Die Förderbescheide wurden am Dienstag von der Landesbeauftragten Dr. Ulrike Witt an die Projektpartner überreicht. Ziel der Studie ist es, neue Ansatzpunkte für eine stärkere Kreislaufwirtschaft im Landkreis Goslar zu identifizieren und konkrete Handlungsmöglichkeiten für die regionale Wirtschaft aufzuzeigen.

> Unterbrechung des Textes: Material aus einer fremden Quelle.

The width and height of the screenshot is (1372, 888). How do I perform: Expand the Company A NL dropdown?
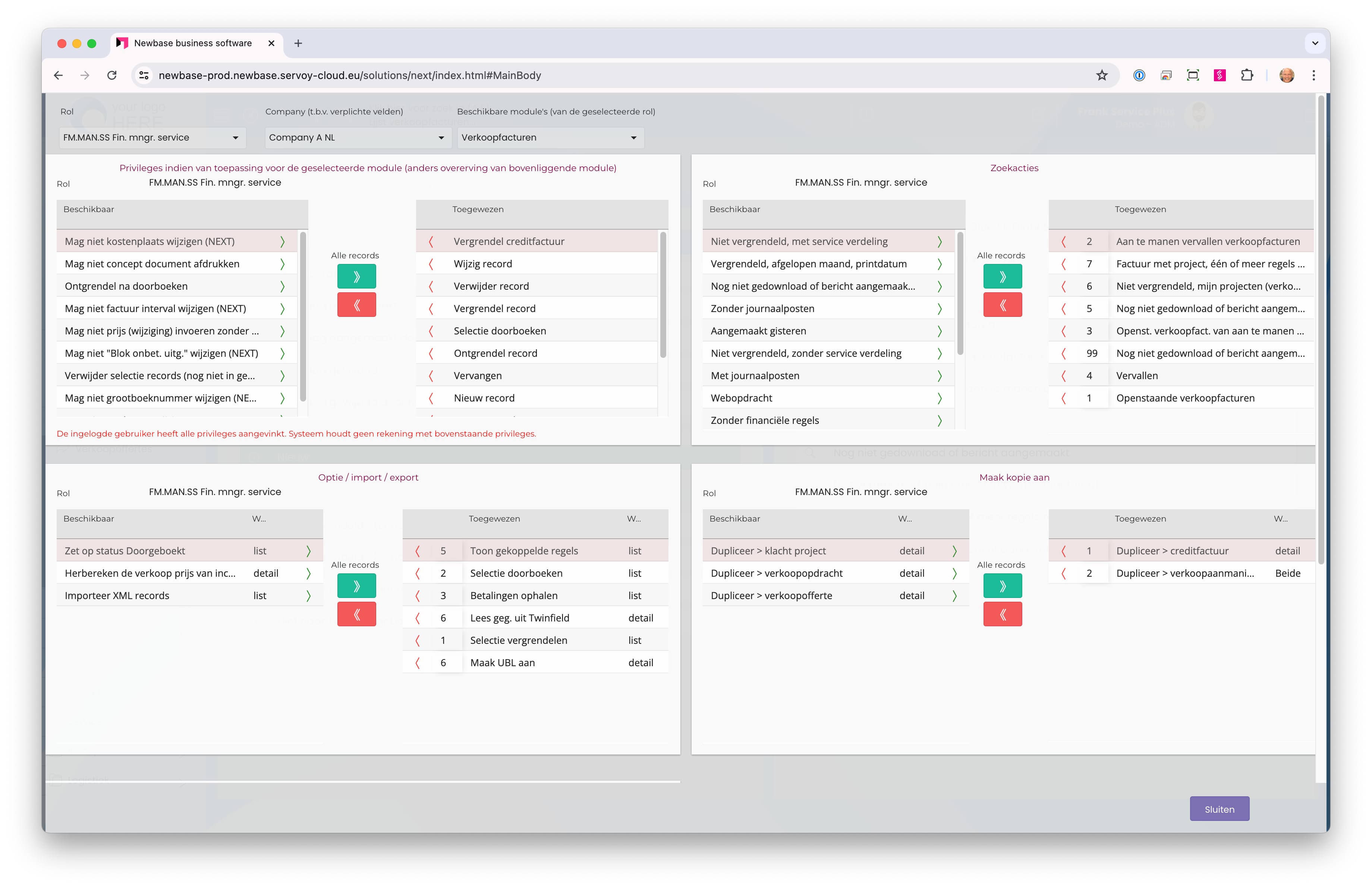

Zusammenarbeit von Wissenschaft, Wirtschaft und Verwaltung
Dr. Ulrike Witt betonte bei der Übergabe die Signalwirkung des Projekts für die Region. Die enge Zusammenarbeit von Verwaltung, Wirtschaft und Wissenschaft zeige, wie Innovation und Nachhaltigkeit miteinander verbunden werden können. Auch Landrat Dr. Alexander Saipa sieht in der Studie eine wichtige Entscheidungsgrundlage für künftige wirtschaftsfördernde Maßnahmen im Landkreis.
Seitens der Wirtschaftsförderung Region Goslar unterstrich Dr. Daniel Tomowski, dass die Machbarkeitsstudie bestehende Initiativen zur Circular Economy sinnvoll ergänze und neue Synergien schaffen könne.

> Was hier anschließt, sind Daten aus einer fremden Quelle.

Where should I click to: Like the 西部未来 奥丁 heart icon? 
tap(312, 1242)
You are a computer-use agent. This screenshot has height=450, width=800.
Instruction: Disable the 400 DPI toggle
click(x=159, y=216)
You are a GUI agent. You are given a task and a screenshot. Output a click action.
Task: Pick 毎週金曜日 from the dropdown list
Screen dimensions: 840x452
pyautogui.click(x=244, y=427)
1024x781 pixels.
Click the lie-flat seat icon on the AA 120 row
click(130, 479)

Analyse von Stoffströmen im Fokus
In den kommenden zwölf Monaten werden Fachleute unter wissenschaftlicher Leitung von Professorin Ani Melkonyan-Gottschalk von der Technischen Universität Clausthal die wirtschaftlichen Strukturen und Produktionsprozesse im Landkreis Goslar untersuchen. Ein zentraler Schwerpunkt liegt auf der Analyse sogenannter Stoffströme, also der Wege von Materialien und Rohstoffen innerhalb und zwischen Unternehmen – von der Anlieferung über die Verarbeitung bis hin zu Produkten und möglichen Abfällen.

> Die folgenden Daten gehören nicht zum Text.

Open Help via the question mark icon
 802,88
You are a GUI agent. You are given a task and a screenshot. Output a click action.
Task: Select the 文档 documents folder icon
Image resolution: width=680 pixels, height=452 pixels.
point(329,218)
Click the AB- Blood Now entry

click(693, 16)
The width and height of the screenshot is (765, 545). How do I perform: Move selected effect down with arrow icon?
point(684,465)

Auf Basis dieser Analyse soll ein Bewertungsmodell entwickelt werden, das konkrete Kooperationsmöglichkeiten zwischen Unternehmen sichtbar macht. Dieses Modell soll künftig auch von der Wirtschaftsförderung genutzt werden, um geeignete Vorhaben gezielt zu erkennen und zu unterstützen. Die Ergebnisse der Studie sollen zudem so aufbereitet werden, dass sie auch für andere Regionen in Südostniedersachsen übertragbar sind.